As investigações apontaram que o crime foi praticado mediante abuso de confiança, envolvendo funcionários e terceiros. Um vídeo de câmera de segurança, disponibilizado pela administração da empresa, foi fundamental para o esclarecimento dos fatos. As imagens mostram o funcionário Daniel da Silva colocando oito pneus sobre uma camioneta Nissan Frontier, no pátio do estabelecimento.

Segundo o delegado Jarbas Lima, do 23ª Delegacia Polícial, Daniel confessou em interrogatório que realizou a entrega dos pneus a um homem de aproximadamente 36 anos, que conduzia o veículo utilizado no transporte. Segundo ele, a ação ocorreu por ordem direta de seu superior hierárquico, Irlan Victor Dias Leite, gestor do estoque de pneus remanufaturados.

“Daniel afirmou ainda que recebeu R$ 200, via transferência Pix, como pagamento pela prática criminosa, apresentando o comprovante aos investigadores. Em declaração formal, confessou o crime e apontou também a participação de Nonato Danilo Silva Aquino, responsável pelo frete dos pneus”, relatou.

O investigado Irlan Victor Dias Leite foi interrogado e negou qualquer envolvimento com o furto. No entanto, o avanço das diligências trouxe novos elementos que reforçaram a linha investigativa e sua participação no crime.

Durante a apuração, o delegado ouviu o proprietário do veículo utilizado no transporte dos pneus. Ele declarou que apenas emprestou a camioneta a Nonato Danilo Silva Aquino, não havendo provas de sua participação no crime.

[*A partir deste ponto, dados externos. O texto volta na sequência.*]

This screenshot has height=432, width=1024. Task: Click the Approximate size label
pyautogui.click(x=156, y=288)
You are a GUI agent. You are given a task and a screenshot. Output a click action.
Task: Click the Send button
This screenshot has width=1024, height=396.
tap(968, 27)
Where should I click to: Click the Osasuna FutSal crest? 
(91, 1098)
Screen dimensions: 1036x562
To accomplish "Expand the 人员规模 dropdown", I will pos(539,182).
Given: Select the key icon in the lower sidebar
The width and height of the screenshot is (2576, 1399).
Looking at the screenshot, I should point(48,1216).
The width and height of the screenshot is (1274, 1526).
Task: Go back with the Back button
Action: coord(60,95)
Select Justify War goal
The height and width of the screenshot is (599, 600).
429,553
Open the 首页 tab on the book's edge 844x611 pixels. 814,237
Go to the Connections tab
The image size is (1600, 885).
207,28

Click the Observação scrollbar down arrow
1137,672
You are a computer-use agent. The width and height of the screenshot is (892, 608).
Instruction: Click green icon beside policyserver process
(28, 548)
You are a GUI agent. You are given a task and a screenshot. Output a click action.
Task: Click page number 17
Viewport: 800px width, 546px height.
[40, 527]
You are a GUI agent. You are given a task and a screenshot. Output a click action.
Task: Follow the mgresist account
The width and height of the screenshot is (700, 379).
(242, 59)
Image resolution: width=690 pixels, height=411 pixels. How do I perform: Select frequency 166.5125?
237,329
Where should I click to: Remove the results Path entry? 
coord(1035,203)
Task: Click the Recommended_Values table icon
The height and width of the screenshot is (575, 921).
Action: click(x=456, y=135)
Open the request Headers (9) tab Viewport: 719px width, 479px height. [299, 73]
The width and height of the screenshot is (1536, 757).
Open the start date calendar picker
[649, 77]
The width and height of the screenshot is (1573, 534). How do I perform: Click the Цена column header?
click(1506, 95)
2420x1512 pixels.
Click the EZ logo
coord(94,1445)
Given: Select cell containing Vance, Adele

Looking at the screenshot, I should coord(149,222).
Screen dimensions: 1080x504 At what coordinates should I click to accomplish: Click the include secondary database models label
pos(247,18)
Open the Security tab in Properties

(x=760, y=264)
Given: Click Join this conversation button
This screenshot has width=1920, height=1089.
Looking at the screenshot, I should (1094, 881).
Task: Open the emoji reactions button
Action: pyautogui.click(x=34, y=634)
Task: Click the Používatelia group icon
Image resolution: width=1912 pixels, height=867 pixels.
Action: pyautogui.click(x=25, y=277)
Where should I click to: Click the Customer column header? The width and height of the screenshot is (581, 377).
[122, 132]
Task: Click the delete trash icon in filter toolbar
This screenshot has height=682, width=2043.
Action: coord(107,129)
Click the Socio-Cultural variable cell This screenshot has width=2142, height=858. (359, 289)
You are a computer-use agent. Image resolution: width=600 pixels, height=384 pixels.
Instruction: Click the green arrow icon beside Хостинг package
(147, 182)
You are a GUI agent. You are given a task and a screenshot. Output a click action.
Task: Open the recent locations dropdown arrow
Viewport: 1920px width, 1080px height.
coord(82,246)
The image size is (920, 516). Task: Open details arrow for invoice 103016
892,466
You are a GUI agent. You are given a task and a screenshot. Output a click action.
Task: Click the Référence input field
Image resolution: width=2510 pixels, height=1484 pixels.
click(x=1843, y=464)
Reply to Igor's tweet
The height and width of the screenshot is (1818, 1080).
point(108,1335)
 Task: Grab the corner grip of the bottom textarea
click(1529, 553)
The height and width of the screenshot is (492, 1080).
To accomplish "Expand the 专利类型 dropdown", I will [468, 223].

Já Nonato Danilo Silva Aquino, inicialmente, afirmou que teria sido contratado apenas para realizar um frete, alegando ter recebido uma ligação de um suposto funcionário da empresa e que entregou os pneus a um desconhecido em uma Hilux branca, sem receber o valor combinado. Contudo, em nova oitiva realizada em 13 de janeiro de 2026, Nonato apresentou mensagens e áudios de WhatsApp que, segundo ele, comprovariam sua versão.

De acordo com o delegado, as conversas do WhatsApp ocorreram diretamente entre Nonato Danilo e Daniel da Silva, evidenciando que ambos agiram em unidade de desígnios, com o objetivo de subtrair os pneus da empresa. O inquérito concluiu a participação no crime de Daniel e Nonato, com menções diretas a Irlan Victor Dias Leite como possível mentor e articulador da ação.

Conforme o laudo, Irlan, mesmo não aparecendo diretamente nos diálogos, é citado como a pessoa que “resolveria qualquer problema” caso o furto fosse descoberto, valendo-se de sua posição de chefia e de seu conhecimento privilegiado sobre o estoque da empresa. Representantes da empresa reconheceram a voz de Daniel nos áudios e afirmaram que as mensagens demonstram claramente a negociação para a retirada dos pneus, utilizando o funcionário para executar a entrega e orientando estratégias para tentar encobrir o crime.